ACTIVITY:
The answer must consist of each line below that contains the word "height", copied in full.
-------- PROVIDED RECORDS
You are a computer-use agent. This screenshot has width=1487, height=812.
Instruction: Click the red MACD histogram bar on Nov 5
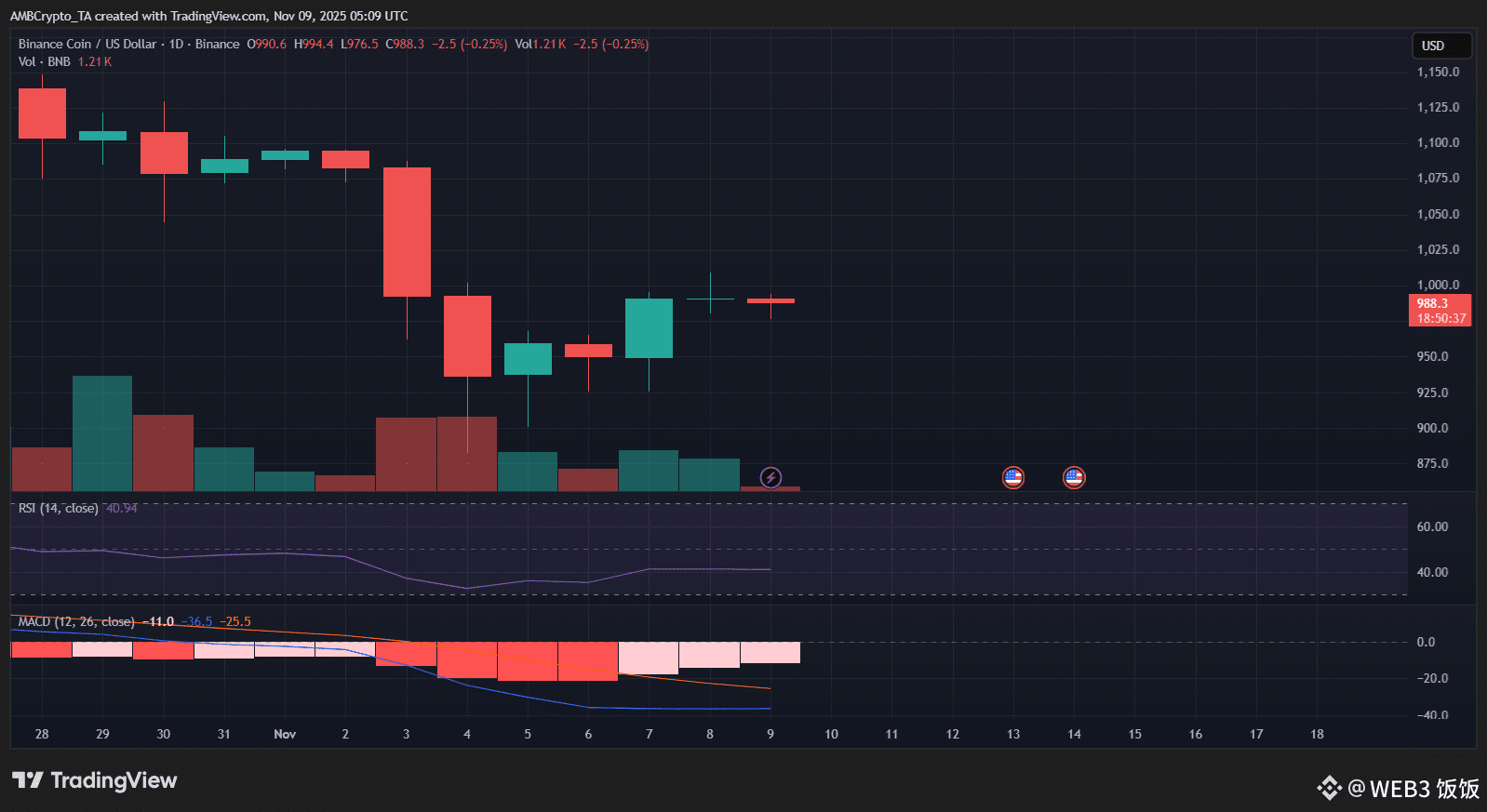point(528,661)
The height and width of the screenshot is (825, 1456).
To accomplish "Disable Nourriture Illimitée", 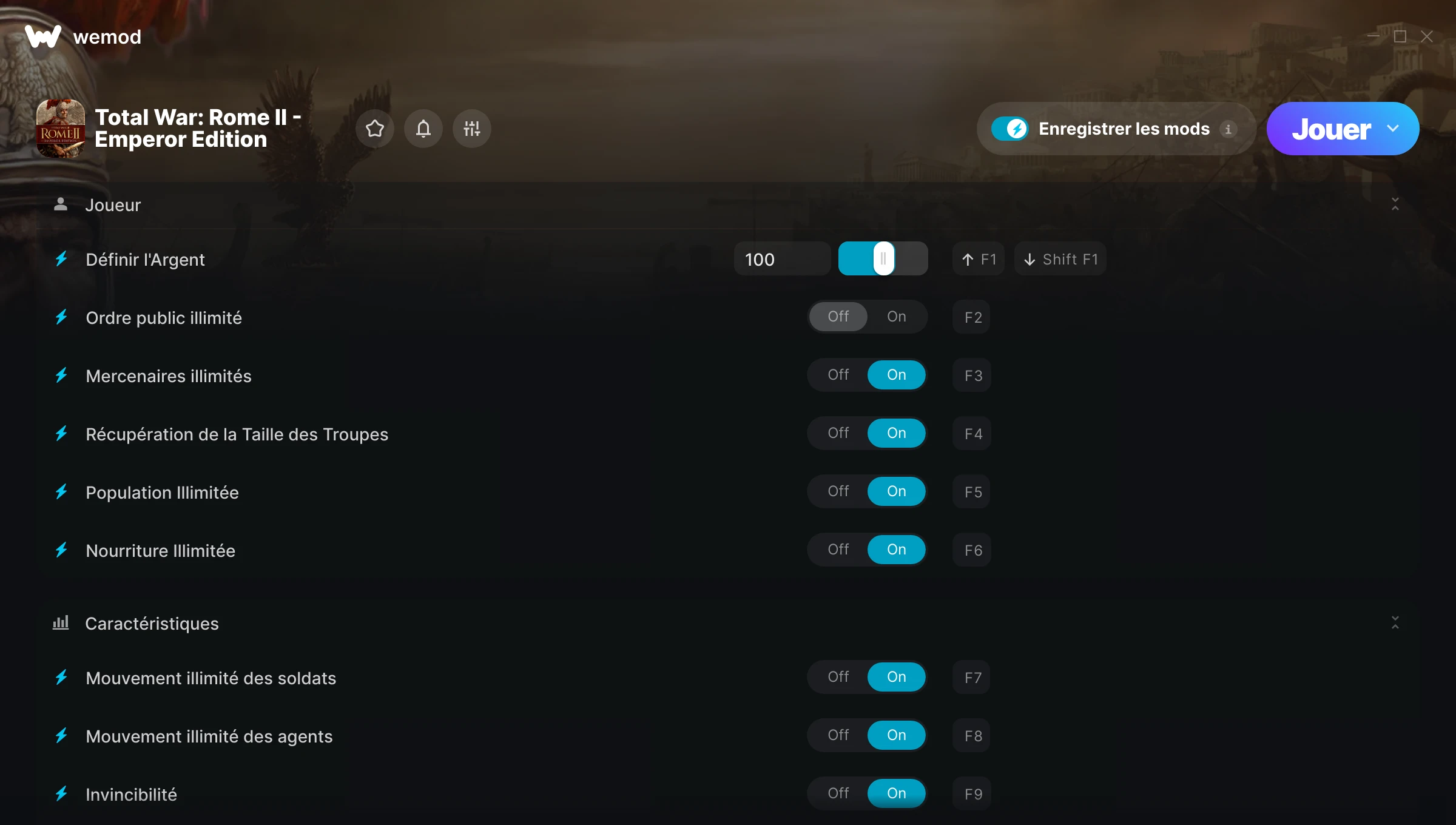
----------------
ANSWER FOR THE TASK:
You are a computer-use agent. This screenshot has width=1487, height=812.
The height and width of the screenshot is (825, 1456).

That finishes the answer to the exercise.